Exercise aim:
Give back exactly the lines from the one holding "Screen dimensions: 1064x1148" to the bottom of the material, both included, and nothing more. No pictures.

**********

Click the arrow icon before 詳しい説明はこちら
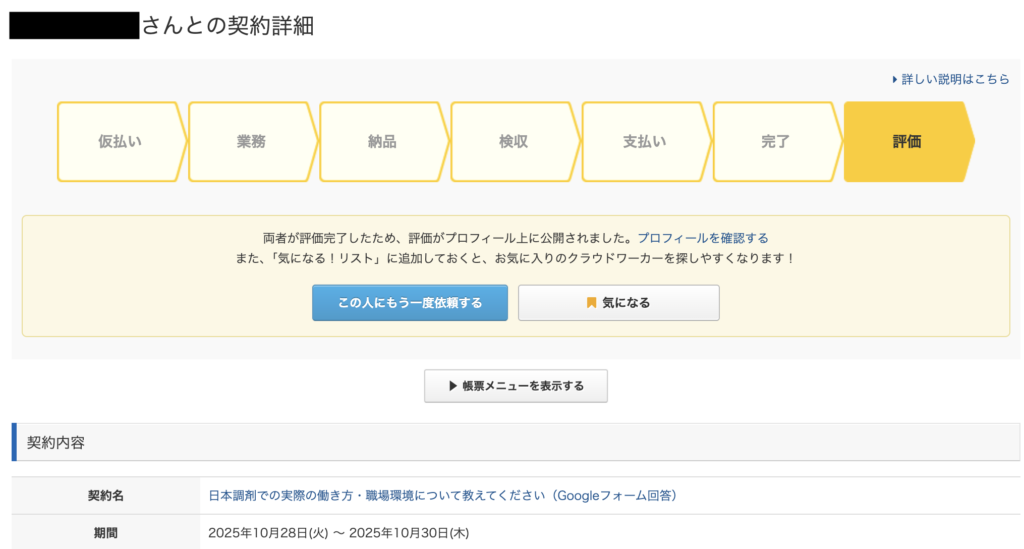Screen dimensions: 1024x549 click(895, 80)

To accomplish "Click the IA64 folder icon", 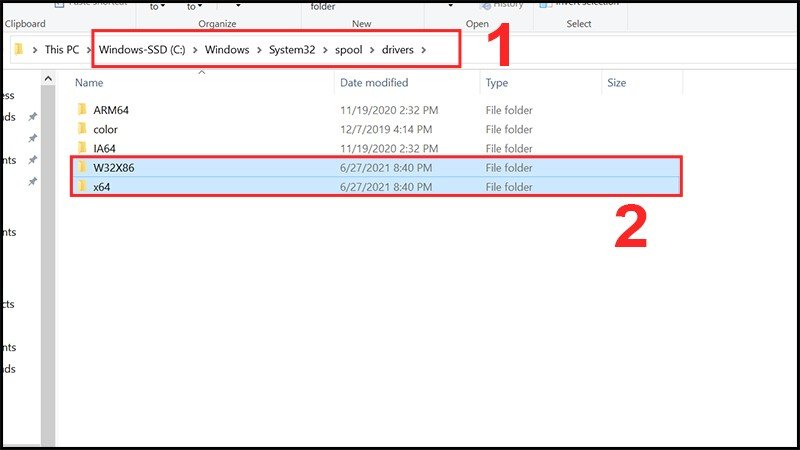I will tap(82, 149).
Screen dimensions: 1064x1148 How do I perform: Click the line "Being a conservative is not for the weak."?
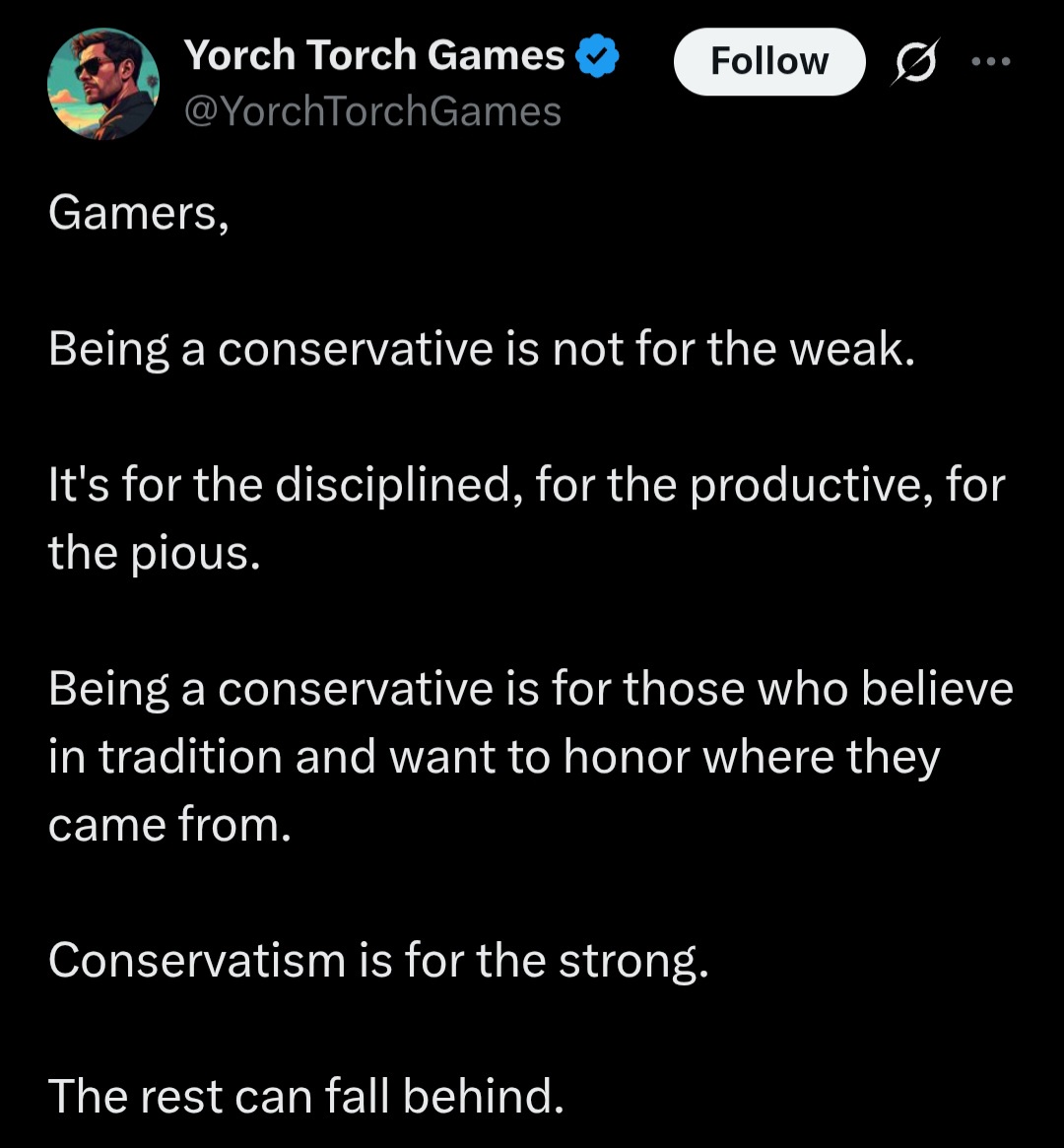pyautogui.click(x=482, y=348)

**********

Result of this exercise:
Screen dimensions: 1064x1148 How do I perform: Click the line "Being a conservative is not for the weak."?
pyautogui.click(x=482, y=348)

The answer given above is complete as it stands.